▸ **Pointing records for text and elements**:

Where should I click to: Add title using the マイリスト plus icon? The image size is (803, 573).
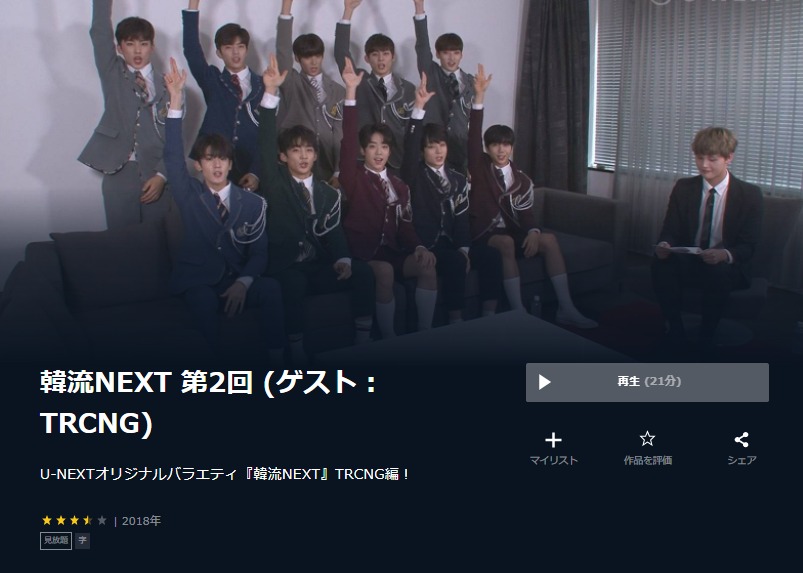click(553, 440)
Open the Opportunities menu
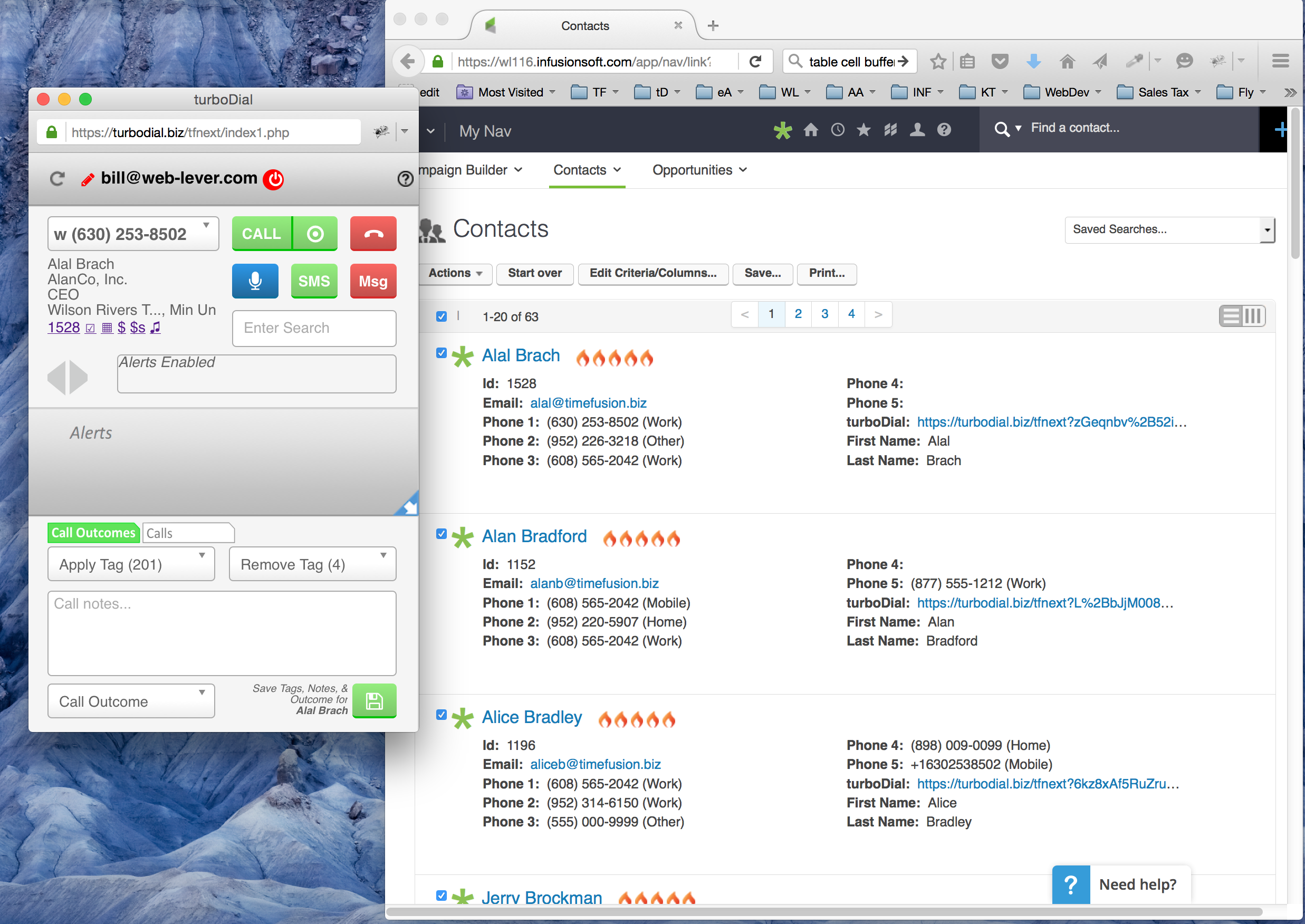 pyautogui.click(x=699, y=170)
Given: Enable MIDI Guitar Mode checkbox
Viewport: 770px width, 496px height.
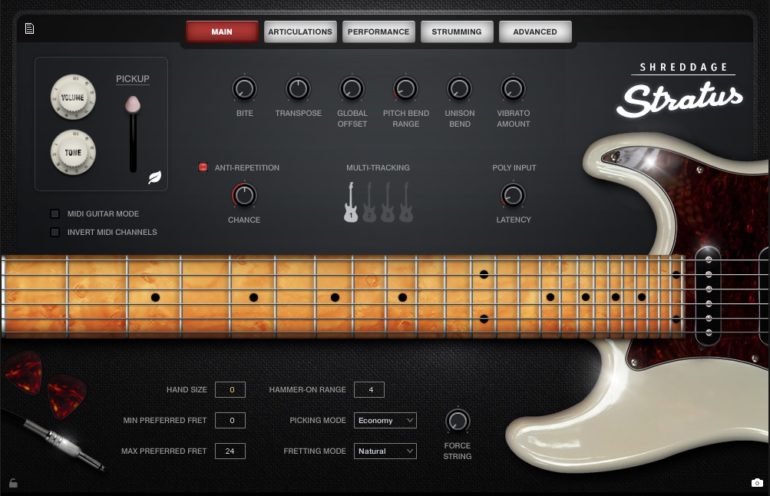Looking at the screenshot, I should (55, 214).
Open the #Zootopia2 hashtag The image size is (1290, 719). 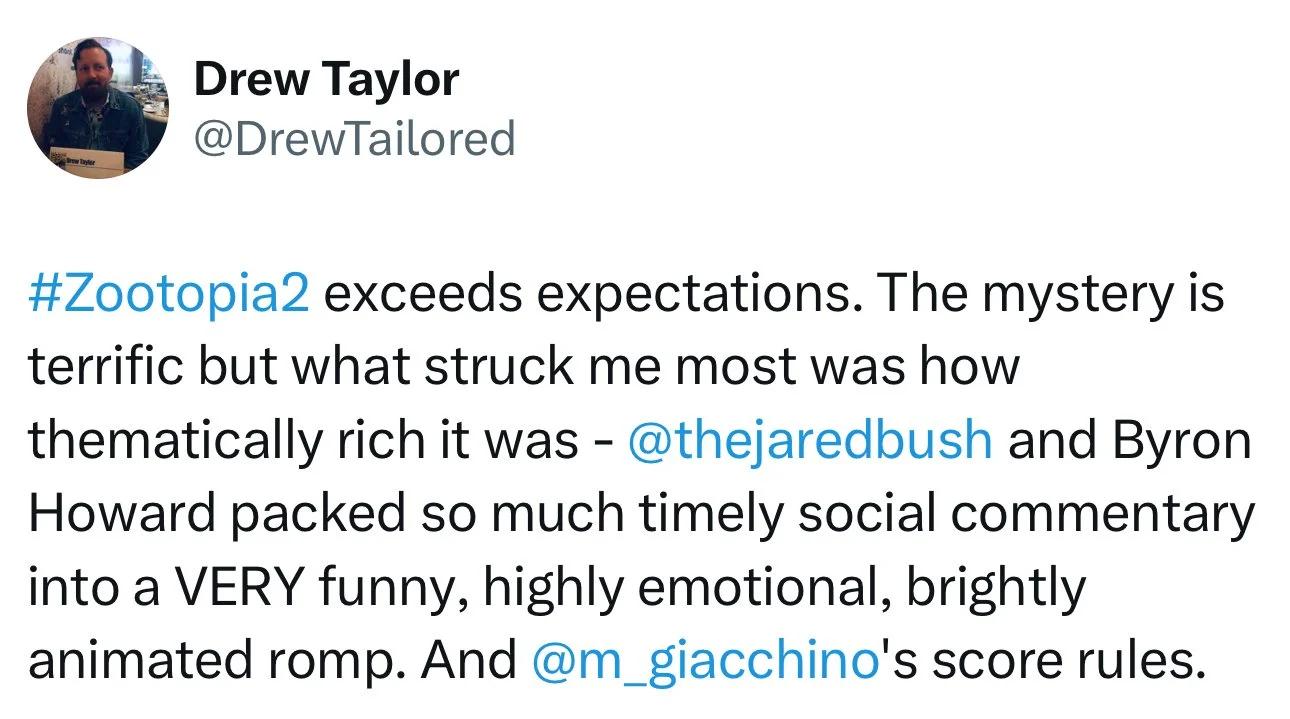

▸ **WHAT THE TASK REQUIRES**:
Copy out every line of the material above word for word, leaving out the pictures.

▸ **COMPLETE RESPONSE**:
Where should I click to: Add title using the マイリスト plus icon? The image size is (803, 573).
click(553, 440)
Open the Opportunities menu
 pyautogui.click(x=699, y=170)
Given: Enable MIDI Guitar Mode checkbox
Viewport: 770px width, 496px height.
Looking at the screenshot, I should (55, 214).
Open the #Zootopia2 hashtag The image size is (1290, 719). 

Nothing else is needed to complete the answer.